If you ever saw the movie The Matrix Reloaded, you likely remember The Architect explaining to Neo that the only way to keep people voluntarily enslaved in the Matrix was to create the illusion and possibility of choice. Why is choice so important? Because it supports the fiction of freedom – of free will. The idea was that without choice, people would simply curl up and die. It’s a very Western cultural notion.

So, today I got an email from TED, and it was about a talk given by Prof. Barry Swartz on The Paradox of Choice. Susan and I talked about it for a while, and we concluded that this was one of the problems regarding vaccine uptake. When we were young physicians, there was only one Flu vaccine formulated and offered each year. Later, there were multiple offerings from competing pharma companies. Still later, there was a vaccine with a higher dose for older folks >65 years old. Then there was a Flu vaccine formulated from live attenuated virus that could be sprayed up the nose. Then came a vaccine with four viral strains rather than three. And then …
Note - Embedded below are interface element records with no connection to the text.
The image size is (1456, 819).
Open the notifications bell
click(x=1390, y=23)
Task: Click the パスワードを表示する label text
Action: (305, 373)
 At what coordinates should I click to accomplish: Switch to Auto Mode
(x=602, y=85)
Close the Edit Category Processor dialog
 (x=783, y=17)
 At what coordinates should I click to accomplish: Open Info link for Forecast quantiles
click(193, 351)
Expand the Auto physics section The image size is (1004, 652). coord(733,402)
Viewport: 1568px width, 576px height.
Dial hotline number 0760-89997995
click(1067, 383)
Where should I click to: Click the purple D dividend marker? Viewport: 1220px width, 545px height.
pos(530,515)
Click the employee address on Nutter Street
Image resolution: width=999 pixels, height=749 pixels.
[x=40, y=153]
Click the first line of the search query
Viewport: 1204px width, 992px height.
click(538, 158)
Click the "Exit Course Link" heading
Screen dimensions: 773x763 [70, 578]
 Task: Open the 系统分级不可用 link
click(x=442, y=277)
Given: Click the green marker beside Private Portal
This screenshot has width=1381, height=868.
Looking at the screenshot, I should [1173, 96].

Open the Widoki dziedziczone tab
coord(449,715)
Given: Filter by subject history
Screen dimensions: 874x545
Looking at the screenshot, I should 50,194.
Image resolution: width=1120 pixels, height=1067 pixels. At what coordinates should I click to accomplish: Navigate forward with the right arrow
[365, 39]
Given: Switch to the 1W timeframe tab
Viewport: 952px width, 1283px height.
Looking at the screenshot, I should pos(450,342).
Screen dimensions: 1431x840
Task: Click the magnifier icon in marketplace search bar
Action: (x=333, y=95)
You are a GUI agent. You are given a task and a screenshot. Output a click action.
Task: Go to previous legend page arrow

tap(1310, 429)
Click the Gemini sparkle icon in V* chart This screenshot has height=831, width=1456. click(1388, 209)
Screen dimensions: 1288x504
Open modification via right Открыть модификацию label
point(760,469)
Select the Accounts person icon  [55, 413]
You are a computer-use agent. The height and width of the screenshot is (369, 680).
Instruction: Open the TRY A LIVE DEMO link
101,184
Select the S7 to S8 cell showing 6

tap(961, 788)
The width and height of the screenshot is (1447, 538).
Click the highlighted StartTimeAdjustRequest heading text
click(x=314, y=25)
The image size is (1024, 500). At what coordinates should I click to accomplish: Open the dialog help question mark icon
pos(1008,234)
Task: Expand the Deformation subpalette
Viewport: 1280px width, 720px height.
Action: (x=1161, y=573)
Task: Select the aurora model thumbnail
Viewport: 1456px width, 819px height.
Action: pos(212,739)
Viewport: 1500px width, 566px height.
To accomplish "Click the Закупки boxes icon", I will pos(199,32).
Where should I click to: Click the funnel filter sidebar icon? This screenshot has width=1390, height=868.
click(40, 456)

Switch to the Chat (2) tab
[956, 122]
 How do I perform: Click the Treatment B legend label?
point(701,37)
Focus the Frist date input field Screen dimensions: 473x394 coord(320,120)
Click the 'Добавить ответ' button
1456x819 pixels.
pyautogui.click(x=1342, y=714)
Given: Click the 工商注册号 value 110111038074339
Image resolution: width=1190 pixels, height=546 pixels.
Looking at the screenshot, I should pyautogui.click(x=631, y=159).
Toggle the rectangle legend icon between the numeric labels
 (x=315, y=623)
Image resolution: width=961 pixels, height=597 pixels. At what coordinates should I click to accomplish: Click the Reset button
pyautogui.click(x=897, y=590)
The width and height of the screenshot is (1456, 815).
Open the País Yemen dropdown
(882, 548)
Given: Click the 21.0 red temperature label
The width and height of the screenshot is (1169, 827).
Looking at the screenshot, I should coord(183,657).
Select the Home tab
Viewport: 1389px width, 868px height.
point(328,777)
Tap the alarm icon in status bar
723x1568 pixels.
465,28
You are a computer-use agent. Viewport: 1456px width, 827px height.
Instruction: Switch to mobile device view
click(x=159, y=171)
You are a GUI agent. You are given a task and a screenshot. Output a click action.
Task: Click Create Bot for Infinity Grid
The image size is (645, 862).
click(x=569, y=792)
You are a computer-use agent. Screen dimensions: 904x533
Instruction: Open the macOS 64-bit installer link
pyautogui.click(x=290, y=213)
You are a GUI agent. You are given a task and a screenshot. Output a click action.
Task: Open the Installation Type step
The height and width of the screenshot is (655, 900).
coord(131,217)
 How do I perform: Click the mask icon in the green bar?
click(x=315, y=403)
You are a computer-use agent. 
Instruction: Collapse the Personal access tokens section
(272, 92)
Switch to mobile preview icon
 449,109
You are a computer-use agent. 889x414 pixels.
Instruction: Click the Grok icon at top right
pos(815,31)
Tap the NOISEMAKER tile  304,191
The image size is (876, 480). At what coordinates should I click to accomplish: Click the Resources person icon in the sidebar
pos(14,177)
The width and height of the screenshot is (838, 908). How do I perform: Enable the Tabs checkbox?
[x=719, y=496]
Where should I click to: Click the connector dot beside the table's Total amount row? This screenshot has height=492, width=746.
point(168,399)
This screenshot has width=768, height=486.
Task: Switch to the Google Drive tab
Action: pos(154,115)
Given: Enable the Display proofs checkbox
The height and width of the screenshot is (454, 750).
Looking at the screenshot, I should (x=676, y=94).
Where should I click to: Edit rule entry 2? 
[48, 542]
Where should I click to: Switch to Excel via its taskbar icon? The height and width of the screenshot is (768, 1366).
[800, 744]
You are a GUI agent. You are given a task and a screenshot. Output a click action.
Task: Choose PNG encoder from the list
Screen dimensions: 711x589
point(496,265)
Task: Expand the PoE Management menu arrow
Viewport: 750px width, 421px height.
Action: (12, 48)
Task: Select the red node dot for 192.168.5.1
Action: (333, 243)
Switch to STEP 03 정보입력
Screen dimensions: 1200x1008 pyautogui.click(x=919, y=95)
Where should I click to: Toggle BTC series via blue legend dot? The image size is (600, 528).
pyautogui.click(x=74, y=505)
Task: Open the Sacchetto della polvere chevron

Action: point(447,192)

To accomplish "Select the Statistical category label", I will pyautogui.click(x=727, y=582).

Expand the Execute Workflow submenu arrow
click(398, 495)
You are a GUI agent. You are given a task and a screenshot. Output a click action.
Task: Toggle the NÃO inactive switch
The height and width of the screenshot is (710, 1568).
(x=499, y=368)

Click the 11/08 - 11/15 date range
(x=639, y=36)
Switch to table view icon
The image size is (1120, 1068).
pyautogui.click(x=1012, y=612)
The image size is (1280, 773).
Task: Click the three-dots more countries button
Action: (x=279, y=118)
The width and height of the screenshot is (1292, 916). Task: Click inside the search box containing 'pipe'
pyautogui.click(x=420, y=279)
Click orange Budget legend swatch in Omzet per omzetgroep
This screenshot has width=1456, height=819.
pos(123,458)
We are now repeating the problem with COVID vaccines – so many choices; so many questions; so many different adverse effects from each one. Which one do I take? Screw it! I won’t take any of them.

The choices have become so many that people are more likely than ever to be overwhelmed. We two are retired physicians and picking a vaccine that we believe optimal for us is trivially easy – not so for younger folks who have no clinical background and many who have children.

I invite you to listen to this short TED talk and consider the value of lowering our expectations so that we can be happy and satisfied with any choice that is “good enough,” and stop letting the perfect be the enemy of the good.